Computer vision is an exciting and growing field. There are tons of interesting problems to solve! One of them is face detection: the ability of a computer to recognize that a photograph contains a human face, and tell you where it is located. In this article, you’ll learn about face detection with Python.
To detect any object in an image, it is necessary to understand how images are represented inside a computer, and how that objects differs visually from any other object.
Once that is done, the process of scanning an image and looking for those visual cues needs to be automated and optimized. All these steps come together to form a fast and reliable computer vision algorithm.
In this tutorial you’ll learn:
- What face detection is
- How computers understand features in images
- How to quickly analyze many different features to reach a decision
- How to use a minimal Python solution for detecting human faces in images
What Is Face Detection?
Face detection is a type of computer vision technology that is able to identify people’s faces within digital images. This is very easy for humans, but computers need precise instructions. The images might contain many objects that aren’t human faces, like buildings, cars, animals, and so on.
It is distinct from other computer vision technologies that involve human faces, like facial recognition, analysis, and tracking.
Facial recognition involves identifying the face in the image as belonging to person X and not person Y. It is often used for biometric purposes, like unlocking your smartphone.
Facial analysis tries to understand something about people from their facial features, like determining their age, gender, or the emotion they are displaying.
Facial tracking is mostly present in video analysis and tries to follow a face and its features (eyes, nose, and lips) from frame to frame. The most popular applications are various filters available in mobile apps like Snapchat.
All of these problems have different technological solutions. This tutorial will focus on a traditional solution for the first challenge: face detection.
How Do Computers “See” Images?
The smallest element of an image is called a pixel, or a picture element. It is basically a dot in the picture. An image contains multiple pixels arranged in rows and columns.
You will often see the number of rows and columns expressed as the image resolution. For example, an Ultra HD TV has the resolution of 3840x2160, meaning it is 3840 pixels wide and 2160 pixels high.
But a computer does not understand pixels as dots of color. It only understands numbers. To convert colors to numbers, the computer uses various color models.

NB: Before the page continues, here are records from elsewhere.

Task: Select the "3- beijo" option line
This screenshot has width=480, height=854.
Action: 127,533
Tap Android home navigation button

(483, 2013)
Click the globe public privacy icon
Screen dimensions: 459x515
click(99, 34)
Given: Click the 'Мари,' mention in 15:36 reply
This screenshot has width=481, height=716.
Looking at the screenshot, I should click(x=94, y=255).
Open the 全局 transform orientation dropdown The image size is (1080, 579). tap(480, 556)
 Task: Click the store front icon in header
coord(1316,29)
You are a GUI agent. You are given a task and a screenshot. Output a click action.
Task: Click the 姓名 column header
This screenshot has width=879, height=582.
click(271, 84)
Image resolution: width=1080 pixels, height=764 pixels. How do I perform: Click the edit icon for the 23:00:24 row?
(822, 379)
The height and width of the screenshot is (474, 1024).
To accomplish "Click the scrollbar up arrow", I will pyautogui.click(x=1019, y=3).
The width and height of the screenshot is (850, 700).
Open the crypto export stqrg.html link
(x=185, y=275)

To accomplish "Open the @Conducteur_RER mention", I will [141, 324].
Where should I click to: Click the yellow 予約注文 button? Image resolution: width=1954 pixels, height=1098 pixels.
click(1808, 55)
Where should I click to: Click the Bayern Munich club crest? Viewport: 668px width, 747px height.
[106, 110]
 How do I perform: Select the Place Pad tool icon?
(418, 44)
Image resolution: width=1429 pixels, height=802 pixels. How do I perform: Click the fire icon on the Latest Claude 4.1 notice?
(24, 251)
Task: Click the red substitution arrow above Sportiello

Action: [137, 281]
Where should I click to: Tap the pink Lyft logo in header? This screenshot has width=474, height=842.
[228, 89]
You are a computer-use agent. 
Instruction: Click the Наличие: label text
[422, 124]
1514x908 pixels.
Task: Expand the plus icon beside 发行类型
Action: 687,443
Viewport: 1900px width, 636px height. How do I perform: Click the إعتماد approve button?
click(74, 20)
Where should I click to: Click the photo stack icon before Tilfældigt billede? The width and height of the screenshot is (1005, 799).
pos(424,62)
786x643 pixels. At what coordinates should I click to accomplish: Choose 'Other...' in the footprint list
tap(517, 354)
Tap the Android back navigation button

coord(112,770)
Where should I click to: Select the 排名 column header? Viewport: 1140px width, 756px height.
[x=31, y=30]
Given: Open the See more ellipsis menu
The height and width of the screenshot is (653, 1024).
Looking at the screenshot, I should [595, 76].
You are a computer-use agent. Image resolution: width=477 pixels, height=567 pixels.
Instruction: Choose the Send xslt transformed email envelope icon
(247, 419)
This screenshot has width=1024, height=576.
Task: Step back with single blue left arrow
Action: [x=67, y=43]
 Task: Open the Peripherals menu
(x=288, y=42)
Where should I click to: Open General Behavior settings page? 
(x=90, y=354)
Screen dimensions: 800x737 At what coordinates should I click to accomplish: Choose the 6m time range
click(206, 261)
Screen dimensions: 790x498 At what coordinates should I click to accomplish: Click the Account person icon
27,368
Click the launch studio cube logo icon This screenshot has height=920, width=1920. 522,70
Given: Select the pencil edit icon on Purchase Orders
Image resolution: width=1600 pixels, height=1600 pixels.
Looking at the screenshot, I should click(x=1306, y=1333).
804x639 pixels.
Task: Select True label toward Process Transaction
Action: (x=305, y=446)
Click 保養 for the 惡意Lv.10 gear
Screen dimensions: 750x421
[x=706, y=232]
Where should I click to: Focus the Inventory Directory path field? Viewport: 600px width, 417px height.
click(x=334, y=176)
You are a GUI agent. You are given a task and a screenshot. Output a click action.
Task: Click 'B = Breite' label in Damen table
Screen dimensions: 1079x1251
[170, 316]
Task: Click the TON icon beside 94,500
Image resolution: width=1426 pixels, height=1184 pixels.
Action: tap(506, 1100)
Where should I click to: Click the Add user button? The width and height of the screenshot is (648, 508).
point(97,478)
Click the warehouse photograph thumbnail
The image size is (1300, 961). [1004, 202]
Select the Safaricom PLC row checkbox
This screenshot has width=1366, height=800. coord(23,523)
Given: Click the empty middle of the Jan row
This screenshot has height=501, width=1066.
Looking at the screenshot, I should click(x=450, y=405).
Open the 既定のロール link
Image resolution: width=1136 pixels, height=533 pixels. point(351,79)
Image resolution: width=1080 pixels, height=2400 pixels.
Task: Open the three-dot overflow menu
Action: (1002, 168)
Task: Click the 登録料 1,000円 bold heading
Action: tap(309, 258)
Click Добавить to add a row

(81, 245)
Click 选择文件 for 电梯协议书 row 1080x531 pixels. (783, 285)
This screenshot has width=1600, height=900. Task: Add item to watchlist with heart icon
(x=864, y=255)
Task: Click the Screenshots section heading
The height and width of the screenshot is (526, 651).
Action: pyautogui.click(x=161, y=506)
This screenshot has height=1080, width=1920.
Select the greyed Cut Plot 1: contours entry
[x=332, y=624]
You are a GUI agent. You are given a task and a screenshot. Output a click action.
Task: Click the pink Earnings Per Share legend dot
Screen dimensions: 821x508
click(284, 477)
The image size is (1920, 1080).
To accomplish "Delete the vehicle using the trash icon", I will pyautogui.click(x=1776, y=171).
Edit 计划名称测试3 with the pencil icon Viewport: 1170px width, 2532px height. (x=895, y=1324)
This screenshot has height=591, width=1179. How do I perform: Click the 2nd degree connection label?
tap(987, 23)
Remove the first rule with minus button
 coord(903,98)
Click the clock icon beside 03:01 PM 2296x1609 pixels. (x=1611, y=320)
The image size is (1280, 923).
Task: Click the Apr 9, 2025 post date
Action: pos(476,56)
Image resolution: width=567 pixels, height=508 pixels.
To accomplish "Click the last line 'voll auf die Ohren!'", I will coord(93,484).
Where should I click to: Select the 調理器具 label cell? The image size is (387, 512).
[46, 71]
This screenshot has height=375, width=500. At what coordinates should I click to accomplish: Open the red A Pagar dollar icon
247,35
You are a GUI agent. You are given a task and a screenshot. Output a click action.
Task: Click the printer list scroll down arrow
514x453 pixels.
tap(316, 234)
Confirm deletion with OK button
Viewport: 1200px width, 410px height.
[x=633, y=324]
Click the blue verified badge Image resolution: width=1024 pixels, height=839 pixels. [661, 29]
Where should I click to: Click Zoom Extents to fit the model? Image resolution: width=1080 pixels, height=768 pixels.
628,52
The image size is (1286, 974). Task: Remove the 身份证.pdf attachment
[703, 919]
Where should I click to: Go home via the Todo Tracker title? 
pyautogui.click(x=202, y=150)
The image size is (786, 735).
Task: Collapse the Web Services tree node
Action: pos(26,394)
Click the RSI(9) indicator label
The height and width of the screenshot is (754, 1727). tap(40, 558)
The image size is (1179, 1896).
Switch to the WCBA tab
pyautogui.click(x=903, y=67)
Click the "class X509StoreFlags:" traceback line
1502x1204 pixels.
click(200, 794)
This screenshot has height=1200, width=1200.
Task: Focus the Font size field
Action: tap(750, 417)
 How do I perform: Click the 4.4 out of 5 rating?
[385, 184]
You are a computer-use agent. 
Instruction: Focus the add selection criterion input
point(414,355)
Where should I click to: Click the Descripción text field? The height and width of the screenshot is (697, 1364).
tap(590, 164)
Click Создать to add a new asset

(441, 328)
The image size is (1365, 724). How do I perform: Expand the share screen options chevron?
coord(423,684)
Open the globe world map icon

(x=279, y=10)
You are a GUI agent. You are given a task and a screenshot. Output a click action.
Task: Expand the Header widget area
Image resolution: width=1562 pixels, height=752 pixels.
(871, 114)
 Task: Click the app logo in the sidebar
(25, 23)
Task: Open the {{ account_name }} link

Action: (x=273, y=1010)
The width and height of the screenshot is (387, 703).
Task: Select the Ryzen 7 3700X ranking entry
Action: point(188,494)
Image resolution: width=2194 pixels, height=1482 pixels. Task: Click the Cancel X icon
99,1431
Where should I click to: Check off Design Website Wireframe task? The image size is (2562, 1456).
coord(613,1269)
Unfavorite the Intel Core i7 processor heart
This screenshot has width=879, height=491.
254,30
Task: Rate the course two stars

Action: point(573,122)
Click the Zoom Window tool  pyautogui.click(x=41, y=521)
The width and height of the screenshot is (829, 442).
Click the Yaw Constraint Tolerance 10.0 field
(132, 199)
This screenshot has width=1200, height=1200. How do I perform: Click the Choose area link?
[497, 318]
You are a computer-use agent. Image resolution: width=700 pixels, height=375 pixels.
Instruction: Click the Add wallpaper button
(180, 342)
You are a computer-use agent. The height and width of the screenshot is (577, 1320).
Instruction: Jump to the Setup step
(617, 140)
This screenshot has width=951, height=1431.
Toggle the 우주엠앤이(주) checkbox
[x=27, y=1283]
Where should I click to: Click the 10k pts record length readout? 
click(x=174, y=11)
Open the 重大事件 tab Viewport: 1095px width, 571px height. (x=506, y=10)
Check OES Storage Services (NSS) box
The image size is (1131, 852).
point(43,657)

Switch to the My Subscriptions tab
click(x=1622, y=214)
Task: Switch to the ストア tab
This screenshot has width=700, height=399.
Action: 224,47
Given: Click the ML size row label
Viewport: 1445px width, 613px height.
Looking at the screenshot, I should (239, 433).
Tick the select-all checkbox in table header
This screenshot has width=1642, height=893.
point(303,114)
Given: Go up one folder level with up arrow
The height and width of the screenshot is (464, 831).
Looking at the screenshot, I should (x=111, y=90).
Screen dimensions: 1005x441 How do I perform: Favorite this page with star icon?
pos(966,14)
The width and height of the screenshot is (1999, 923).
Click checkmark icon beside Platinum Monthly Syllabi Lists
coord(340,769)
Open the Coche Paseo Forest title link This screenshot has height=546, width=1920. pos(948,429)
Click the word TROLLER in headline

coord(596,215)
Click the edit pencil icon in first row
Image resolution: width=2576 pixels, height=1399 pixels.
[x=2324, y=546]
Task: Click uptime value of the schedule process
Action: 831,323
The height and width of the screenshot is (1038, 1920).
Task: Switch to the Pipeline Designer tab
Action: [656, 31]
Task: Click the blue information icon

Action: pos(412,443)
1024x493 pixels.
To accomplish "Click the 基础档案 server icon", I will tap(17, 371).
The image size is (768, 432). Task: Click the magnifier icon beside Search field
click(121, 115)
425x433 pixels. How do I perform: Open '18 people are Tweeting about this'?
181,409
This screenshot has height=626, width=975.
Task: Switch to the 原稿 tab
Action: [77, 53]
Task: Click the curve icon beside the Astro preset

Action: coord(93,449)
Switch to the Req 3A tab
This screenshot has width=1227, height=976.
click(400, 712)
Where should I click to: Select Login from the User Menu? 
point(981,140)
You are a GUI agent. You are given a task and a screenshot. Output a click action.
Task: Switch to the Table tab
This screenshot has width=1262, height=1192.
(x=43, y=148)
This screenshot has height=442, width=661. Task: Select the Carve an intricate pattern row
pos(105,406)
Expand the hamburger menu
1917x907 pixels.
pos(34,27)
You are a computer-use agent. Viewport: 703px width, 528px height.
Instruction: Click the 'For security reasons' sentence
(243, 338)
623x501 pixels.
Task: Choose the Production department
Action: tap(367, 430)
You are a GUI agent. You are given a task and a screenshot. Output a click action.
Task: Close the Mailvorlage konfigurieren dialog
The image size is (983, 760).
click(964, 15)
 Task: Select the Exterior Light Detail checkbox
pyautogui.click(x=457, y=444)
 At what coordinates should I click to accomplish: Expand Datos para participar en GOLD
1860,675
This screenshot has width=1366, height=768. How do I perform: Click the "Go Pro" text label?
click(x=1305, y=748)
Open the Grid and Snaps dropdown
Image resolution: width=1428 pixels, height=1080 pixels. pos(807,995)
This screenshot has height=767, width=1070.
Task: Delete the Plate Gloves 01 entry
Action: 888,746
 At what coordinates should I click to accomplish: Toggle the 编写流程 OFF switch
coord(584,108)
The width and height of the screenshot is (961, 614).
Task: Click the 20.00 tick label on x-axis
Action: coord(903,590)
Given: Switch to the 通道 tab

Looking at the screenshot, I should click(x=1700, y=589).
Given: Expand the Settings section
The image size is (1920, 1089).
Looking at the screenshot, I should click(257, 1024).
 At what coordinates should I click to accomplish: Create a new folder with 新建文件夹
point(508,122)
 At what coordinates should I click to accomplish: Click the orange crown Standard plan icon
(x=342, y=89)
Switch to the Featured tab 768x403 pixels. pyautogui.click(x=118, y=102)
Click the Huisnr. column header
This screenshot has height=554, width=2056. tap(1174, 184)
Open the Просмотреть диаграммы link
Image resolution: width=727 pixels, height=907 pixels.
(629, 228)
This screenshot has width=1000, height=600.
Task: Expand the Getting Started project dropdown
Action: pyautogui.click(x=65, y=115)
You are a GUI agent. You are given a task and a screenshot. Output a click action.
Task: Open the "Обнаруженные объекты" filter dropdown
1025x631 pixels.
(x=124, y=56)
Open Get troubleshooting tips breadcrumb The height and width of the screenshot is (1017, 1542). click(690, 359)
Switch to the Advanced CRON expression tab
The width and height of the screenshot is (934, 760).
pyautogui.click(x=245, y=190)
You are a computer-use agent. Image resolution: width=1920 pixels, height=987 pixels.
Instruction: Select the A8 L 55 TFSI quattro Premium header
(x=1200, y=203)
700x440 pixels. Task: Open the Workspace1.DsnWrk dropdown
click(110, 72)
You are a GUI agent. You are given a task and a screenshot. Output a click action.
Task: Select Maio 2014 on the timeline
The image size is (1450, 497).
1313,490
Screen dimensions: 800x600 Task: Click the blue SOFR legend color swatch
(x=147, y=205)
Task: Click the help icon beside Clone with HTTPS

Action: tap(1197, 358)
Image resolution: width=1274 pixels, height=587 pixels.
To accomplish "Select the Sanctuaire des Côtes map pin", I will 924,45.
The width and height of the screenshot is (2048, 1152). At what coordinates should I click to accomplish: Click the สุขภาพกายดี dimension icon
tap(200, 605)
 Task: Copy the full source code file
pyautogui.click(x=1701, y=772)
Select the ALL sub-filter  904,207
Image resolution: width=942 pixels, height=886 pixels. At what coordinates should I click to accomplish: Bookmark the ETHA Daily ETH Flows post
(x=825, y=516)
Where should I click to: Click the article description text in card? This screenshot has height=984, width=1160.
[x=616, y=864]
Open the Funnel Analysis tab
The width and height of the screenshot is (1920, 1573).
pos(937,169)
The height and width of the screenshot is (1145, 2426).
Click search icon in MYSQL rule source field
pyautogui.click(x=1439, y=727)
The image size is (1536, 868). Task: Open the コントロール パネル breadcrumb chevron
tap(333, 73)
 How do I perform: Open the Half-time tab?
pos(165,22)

In color images, pixels are often represented in the RGB color model. RGB stands for Red Green Blue. Each pixel is a mix of those three colors. RGB is great at modeling all the colors humans perceive by combining various amounts of red, green, and blue.
Since a computer only understand numbers, every pixel is represented by three numbers, corresponding to the amounts of red, green, and blue present in that pixel. You can learn more about color spaces in Image Segmentation Using Color Spaces in OpenCV + Python.
In grayscale (black and white) images, each pixel is a single number, representing the amount of light, or intensity, it carries. In many applications, the range of intensities is from 0
(black) to 255
(white). Everything between 0
and 255
is various shades of gray.
If each grayscale pixel is a number, an image is nothing more than a matrix (or table) of numbers:
Example 3x3 image with pixel values and colors
In color images, there are three such matrices representing the red, green, and blue channels.
What Are Features?
A feature is a piece of information in an image that is relevant to solving a certain problem. It could be something as simple as a single pixel value, or more complex like edges, corners, and shapes. You can combine multiple simple features into a complex feature.
Applying certain operations to an image produces information that could be considered features as well. Computer vision and image processing have a large collection of useful features and feature extracting operations.
Basically, any inherent or derived property of an image could be used as a feature to solve tasks.
Preparation
To run the code examples, you need to set up an environment with all the necessary libraries installed. The simplest way is to use conda
.
You will need three libraries:
scikit-image
scikit-learn
opencv
To create an environment in conda
, run these commands in your shell:
$ conda create --name face-detection python=3.7
$ source activate face-detection
(face-detection)$ conda install scikit-learn
(face-detection)$ conda install -c conda-forge scikit-image
(face-detection)$ conda install -c menpo opencv3
If you are having problems installing OpenCV correctly and running the examples, try consulting their Installation Guide or the article on OpenCV Tutorials, Resources, and Guides.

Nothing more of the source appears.